What the unit tests caught

2026-05-18

The test suite is 98 pure-logic checks, about five seconds wall-clock end to end. Most just pin behaviour that's already correct. Two of them found bugs nobody had noticed.

There's a story you tell yourself when you test code you already trust: this is preventive, the code works, the tests just guard against later regressions. That was true for ninety-something of the 98 added this week. The other two found bugs that had been in production all along.

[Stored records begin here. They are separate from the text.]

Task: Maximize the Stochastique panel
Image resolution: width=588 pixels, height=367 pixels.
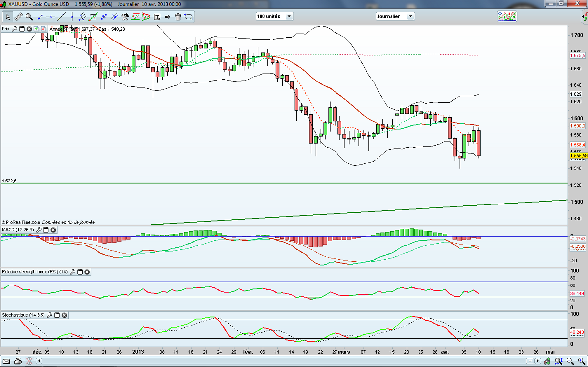Action: point(57,315)
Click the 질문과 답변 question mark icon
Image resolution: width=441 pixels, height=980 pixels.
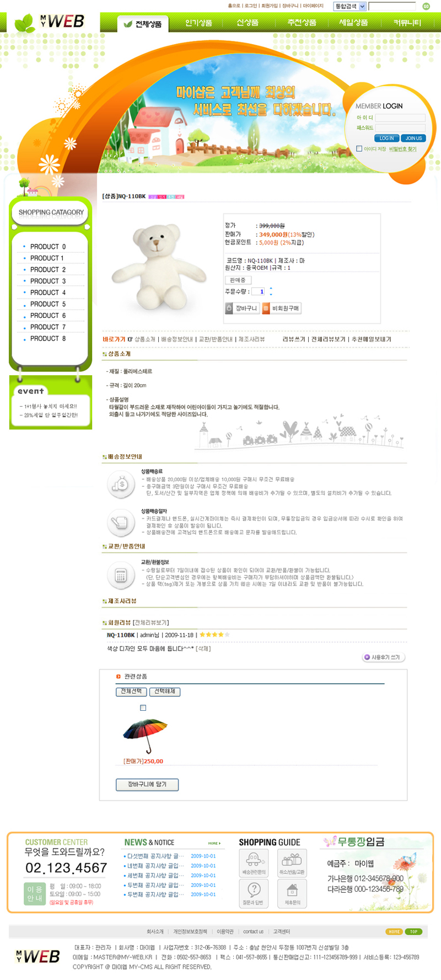[x=254, y=893]
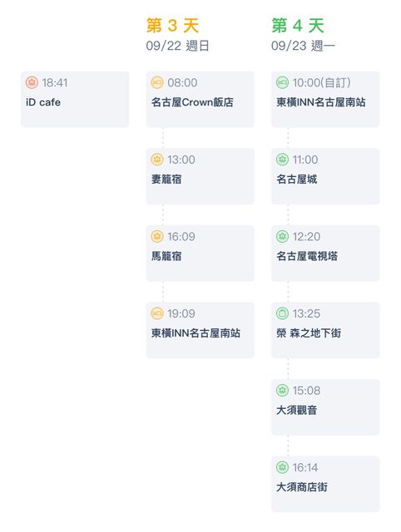401x532 pixels.
Task: Click the hotel bed icon beside 08:00
Action: tap(157, 82)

The first was rounding. The capture script derives a hero NPC's box-collider half-extents from its splat-scene AABB, rounded to three decimals. The test built an AABB whose half-extent landed exactly on 2.5315 — a number you'd round up to 2.532 by the half-up convention every schoolchild learns. JavaScript doesn't. Number((2.5315).toFixed(3)) gives 2.531. The reason is floating point: 2.5315 stored in a double is actually 2.531499…, and toFixed rounds that toward zero. Every collider built on a value with that exact representation has been a millimetre smaller than I thought. I pinned the real behaviour with a guardrail comment so a future swap to a half-up rounder doesn't silently grow every collider by 1 mm and re-trigger the physics tuning.

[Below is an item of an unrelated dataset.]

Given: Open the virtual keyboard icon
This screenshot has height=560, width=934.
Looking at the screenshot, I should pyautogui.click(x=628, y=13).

The second was the locale. A debug HUD reads [80,500 splats / 1,024 KB / 234 ms]. The format string runs through Number.prototype.toLocaleString(), which respects the runtime locale. My assertion expected "1,234,567" — en-US grouping. The browser returned "12,34,567" — lakh grouping, the Indian separator. Both are correct for their locale and both look wrong in the other context. My dev box is en-IN; Cloudflare serves whatever locale loads the page. Any number on a polished surface (the build chip, marketing copy, the press kit) has to pin 'en-US'. Internal tools can follow the visitor; an investor-screenshot surface can't. The test now matches the separator with a regex instead of pinning a style, so a CI runner in a third locale doesn't flake the suite.

Neither bug is bad. A 1 mm collider error doesn't matter for a chair you drive past at 30 mph, and a press figure with the wrong separator wouldn't survive to a v1. But the pattern is what stuck with me: both were in code that worked, that had been written carefully, that humans had read without noticing the wrong thing.

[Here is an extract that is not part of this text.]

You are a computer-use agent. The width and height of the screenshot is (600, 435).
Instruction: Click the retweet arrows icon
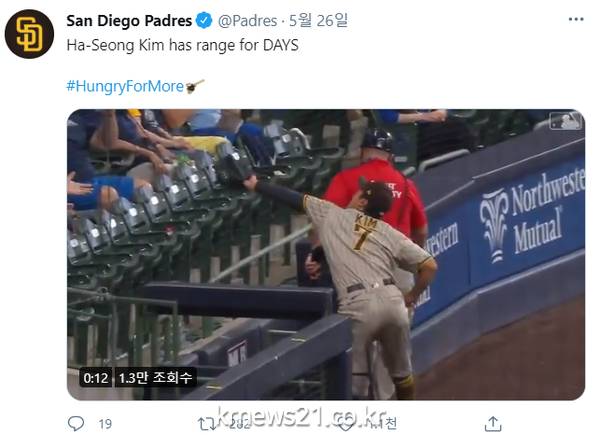coord(207,424)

That's the part of unit testing nobody mentions in the coverage-percentage argument. You write the assertion, it fails, and then you look closely at the output for the first time. The looking is where the bug surfaces. The test is a forcing function for paying attention, not a separate thing that mechanically checks the first thing.

The ninety-six that caught nothing aren't wasted, either. They're the price of the two that did. You can't write the locale test in isolation; you write a battery and one of them happens to be the one that surfaces. The hit rate stops mattering once the floor is "every test runs in milliseconds." 98 tests, 5.1 seconds.